Symptoms of Kissing Spines Syndrome in Horses

Horses competing in show jumping are the most likely to develop kissing spines.
Horses competing in show jumping are the most likely to develop kissing spines. (Image: Roland Vidmar/iStock/Getty Images)

Although the term "kissing spines" sounds almost romantic, it's often a painful condition for a horse. Formally known as dorsal spinous impingement, symptoms of kissing spine syndrome run the gamut, with some affected equines exhibiting no outward signs and others behaving badly under saddle. If your usually well-mannered mount starts acting up when ridden, have your veterinarian out for a physical examination.

Kissing Spines

The vertebrae in a horse's back each have thin bones, known as processes, protruding upward. If these bones start touching each other, or "kissing," pain can result. It's not uncommon for processes to kiss in the area located under the saddle. Some horses are born with kissing spines, while others develop them as a result of an accident or athletic activity. Kissing spines might develop if a horse suffers another back-related injury, perhaps from a fall.

Breed and Discipline

Certain breeds are more prone to kissing spines, as are horses used for certain disciplines.
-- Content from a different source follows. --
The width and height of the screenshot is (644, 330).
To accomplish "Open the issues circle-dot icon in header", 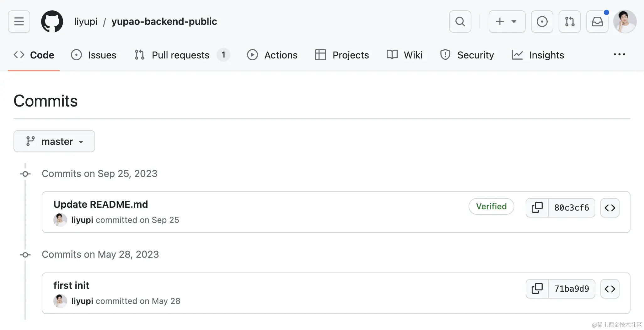I will click(x=542, y=21).
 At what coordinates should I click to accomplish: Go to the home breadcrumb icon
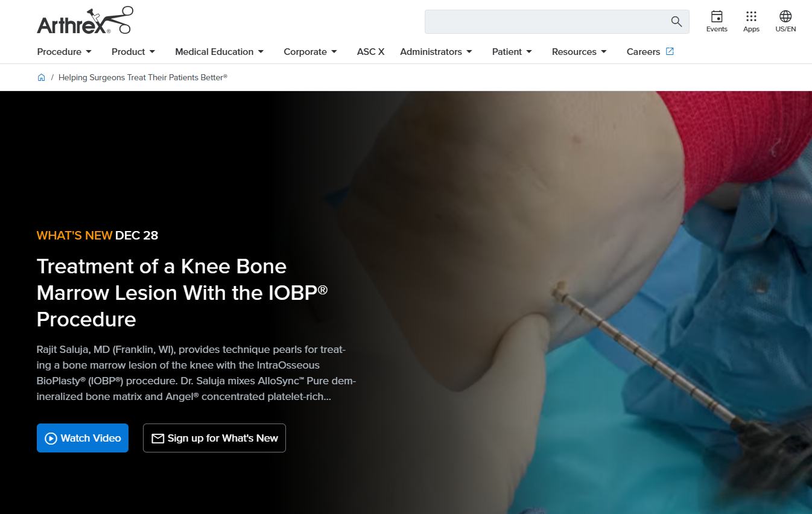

Kissing spines occurs more often in thoroughbred racehorses, although many of these athletes show little in the way of symptoms. Horses used for jumping, whether in hunter/jumper competition, eventing or in the hunt field, are the most likely to suffer from kissing spines.

Behavioral Issues

Certain behavioral changes, either under saddle or on the ground, might indicate kissing spines disease. If your normally cooperative horse starts bucking, refusing jumps and seems reluctant to bend, consider kissing spines a possibility. If he becomes "girthy" when tacking up -- pinning his ears and generally misbehaving -- the back soreness causing the reaction could be kissing spines. Horses in great pain will react when you brush their backs.

Diagnosis and Treatment

Because the symptoms of kissing spines mimic so many other equine conditions, the only way your vet can make an actual diagnosis is via an X-ray of the spine -- and even that might not be definitive. Your vet might want to conduct an ultrasound or perform thermographic imaging -- heat measurement -- of the spine. If your horse does have kissing spines, therapy includes medication to ease inflammation and and modalities including acupuncture, massage, shock wave and chiropractic. Some horses might benefit from spinal surgery. Some horses respond well to therapy and can continue jumping and competing after recuperation. For others, a change of discipline with no jumping involved can make them productive again. You also might require a different saddle, chosen with the help of a professional fitter working with your vet.